__Task goal__
Reproduce the lines from the one containing "The height and width of the screenshot is (430, 1202)." to the one containing "I will point(824,72).", swapping every "info icon" for "help icon" and leaving all else unchanged.

[Records on where items appear]
-- Start --

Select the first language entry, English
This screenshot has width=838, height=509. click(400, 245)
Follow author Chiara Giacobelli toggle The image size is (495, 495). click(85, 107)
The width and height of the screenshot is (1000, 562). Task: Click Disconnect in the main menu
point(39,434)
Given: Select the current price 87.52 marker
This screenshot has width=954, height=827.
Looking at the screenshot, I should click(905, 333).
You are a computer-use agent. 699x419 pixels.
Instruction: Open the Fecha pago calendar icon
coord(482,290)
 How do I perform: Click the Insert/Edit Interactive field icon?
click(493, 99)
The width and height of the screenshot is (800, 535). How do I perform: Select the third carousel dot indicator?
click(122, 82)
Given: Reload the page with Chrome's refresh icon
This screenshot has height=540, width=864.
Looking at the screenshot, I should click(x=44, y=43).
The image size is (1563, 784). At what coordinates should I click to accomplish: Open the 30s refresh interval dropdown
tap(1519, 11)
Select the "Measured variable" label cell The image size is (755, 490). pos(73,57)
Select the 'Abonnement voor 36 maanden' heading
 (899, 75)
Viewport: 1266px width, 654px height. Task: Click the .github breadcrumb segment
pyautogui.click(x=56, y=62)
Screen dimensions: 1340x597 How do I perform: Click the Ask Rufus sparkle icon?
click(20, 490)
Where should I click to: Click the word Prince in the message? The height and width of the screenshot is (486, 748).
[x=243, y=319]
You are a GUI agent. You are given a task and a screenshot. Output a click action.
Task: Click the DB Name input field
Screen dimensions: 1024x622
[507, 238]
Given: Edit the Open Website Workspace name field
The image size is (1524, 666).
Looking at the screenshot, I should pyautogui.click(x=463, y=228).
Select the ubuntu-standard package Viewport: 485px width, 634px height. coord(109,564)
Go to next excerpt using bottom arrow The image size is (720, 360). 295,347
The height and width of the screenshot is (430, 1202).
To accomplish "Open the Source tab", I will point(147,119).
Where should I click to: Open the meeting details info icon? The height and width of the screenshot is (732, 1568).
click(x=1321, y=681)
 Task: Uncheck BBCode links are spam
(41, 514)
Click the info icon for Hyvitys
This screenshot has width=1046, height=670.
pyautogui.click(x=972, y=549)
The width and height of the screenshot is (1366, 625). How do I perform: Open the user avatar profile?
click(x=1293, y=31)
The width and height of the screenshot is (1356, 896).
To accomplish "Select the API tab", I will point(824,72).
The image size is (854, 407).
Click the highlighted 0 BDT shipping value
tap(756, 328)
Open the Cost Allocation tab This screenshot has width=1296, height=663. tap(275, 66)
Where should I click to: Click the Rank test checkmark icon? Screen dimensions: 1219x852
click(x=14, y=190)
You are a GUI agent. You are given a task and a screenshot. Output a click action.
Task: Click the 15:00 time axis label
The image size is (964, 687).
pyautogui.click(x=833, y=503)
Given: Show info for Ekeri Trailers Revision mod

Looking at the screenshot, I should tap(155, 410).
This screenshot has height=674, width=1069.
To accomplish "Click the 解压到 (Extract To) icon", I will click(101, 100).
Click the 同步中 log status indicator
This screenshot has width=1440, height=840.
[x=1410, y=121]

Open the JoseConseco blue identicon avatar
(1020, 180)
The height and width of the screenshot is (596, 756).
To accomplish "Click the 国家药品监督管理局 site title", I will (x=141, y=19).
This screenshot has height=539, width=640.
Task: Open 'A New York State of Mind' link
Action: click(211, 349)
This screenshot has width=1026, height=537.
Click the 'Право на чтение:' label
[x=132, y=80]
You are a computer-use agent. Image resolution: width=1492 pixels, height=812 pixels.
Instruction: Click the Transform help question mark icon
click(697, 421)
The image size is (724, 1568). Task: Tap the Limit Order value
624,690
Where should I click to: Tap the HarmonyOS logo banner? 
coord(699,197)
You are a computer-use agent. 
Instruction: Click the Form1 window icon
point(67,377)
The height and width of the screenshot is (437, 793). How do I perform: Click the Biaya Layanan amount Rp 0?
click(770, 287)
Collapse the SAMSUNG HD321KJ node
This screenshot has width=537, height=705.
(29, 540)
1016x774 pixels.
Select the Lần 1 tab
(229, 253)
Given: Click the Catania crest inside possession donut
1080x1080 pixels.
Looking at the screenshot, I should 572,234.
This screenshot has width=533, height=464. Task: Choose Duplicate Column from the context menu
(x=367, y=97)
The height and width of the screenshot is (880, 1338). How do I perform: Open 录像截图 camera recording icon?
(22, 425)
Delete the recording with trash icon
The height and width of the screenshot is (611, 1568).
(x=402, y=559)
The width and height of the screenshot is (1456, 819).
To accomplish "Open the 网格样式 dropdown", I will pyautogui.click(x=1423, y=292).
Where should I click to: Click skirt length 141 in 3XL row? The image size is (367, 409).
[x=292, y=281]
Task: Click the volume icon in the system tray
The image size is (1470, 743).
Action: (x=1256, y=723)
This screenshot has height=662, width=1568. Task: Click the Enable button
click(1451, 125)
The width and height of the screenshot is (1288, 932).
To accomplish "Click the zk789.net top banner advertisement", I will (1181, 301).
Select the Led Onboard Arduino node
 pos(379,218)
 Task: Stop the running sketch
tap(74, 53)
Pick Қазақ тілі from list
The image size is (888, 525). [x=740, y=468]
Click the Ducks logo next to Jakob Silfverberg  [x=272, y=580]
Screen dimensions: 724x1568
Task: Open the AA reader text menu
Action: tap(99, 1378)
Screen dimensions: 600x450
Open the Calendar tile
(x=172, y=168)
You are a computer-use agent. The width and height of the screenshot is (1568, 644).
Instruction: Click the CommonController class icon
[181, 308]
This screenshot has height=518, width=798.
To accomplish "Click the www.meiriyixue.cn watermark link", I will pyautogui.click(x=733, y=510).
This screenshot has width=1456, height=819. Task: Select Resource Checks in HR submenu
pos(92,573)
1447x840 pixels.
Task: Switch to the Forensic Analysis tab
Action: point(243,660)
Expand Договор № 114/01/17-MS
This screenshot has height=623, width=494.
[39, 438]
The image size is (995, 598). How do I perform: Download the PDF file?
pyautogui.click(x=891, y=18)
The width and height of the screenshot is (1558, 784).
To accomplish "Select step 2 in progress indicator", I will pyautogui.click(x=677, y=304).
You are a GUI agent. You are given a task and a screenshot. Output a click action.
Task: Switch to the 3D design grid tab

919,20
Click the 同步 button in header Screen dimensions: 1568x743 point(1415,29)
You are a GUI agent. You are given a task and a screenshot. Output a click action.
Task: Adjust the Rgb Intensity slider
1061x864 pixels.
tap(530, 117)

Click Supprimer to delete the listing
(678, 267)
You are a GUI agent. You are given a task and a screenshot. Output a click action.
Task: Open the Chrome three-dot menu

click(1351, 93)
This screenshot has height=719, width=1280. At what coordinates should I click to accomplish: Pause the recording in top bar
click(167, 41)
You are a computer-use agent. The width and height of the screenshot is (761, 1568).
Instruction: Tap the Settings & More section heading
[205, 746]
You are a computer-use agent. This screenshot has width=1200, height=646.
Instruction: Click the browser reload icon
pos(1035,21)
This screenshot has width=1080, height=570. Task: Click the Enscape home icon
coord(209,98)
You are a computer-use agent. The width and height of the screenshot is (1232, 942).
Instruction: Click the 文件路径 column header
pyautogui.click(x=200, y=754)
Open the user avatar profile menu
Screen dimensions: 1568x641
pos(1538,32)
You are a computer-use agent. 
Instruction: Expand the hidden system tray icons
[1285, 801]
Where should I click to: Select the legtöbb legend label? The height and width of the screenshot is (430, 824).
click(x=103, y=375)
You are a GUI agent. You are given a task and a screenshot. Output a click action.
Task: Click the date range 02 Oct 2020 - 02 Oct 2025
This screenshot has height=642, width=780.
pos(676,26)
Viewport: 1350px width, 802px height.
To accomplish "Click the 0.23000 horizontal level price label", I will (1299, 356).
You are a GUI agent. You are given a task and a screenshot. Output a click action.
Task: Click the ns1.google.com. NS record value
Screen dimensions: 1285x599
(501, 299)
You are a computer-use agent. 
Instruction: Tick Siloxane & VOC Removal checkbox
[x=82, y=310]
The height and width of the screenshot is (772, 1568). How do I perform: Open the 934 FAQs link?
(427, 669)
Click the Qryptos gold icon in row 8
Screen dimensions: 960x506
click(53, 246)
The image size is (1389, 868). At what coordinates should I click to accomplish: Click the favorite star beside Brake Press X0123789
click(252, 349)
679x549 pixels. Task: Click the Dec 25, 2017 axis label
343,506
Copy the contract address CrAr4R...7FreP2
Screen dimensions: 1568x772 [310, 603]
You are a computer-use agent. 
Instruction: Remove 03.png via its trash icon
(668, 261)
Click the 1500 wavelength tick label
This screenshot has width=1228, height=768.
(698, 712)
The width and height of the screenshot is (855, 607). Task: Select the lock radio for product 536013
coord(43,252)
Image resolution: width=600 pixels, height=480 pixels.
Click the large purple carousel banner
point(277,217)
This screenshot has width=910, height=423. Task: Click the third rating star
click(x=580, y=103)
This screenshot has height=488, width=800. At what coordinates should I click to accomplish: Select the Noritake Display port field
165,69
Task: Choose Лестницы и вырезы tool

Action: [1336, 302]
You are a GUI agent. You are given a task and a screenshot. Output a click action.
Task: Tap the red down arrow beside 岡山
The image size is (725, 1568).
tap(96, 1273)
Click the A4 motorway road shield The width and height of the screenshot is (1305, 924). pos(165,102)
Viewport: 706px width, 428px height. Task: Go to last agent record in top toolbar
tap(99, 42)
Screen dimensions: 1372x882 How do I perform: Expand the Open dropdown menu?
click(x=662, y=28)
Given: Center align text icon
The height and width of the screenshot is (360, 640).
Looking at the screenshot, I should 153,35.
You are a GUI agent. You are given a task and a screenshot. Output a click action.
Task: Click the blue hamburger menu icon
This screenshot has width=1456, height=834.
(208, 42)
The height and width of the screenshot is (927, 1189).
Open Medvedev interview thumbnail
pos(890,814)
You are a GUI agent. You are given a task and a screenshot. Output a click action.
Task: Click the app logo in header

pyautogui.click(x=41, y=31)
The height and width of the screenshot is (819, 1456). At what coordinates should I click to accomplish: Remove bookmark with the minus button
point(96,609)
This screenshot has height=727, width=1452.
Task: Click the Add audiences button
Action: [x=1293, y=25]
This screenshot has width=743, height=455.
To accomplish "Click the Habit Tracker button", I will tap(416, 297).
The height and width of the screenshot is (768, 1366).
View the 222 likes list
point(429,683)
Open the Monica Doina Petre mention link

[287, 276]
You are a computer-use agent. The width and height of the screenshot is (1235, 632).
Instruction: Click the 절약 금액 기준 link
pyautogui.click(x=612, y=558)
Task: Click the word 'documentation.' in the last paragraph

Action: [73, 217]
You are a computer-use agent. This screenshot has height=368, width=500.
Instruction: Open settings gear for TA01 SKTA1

-- End --

__Exercise answer__
The height and width of the screenshot is (430, 1202).
To accomplish "Open the Source tab", I will point(147,119).
Where should I click to: Open the meeting details help icon? The height and width of the screenshot is (732, 1568).
click(x=1321, y=681)
 Task: Uncheck BBCode links are spam
(41, 514)
Click the help icon for Hyvitys
This screenshot has width=1046, height=670.
pyautogui.click(x=972, y=549)
The width and height of the screenshot is (1366, 625). How do I perform: Open the user avatar profile?
click(x=1293, y=31)
The width and height of the screenshot is (1356, 896).
To accomplish "Select the API tab", I will point(824,72).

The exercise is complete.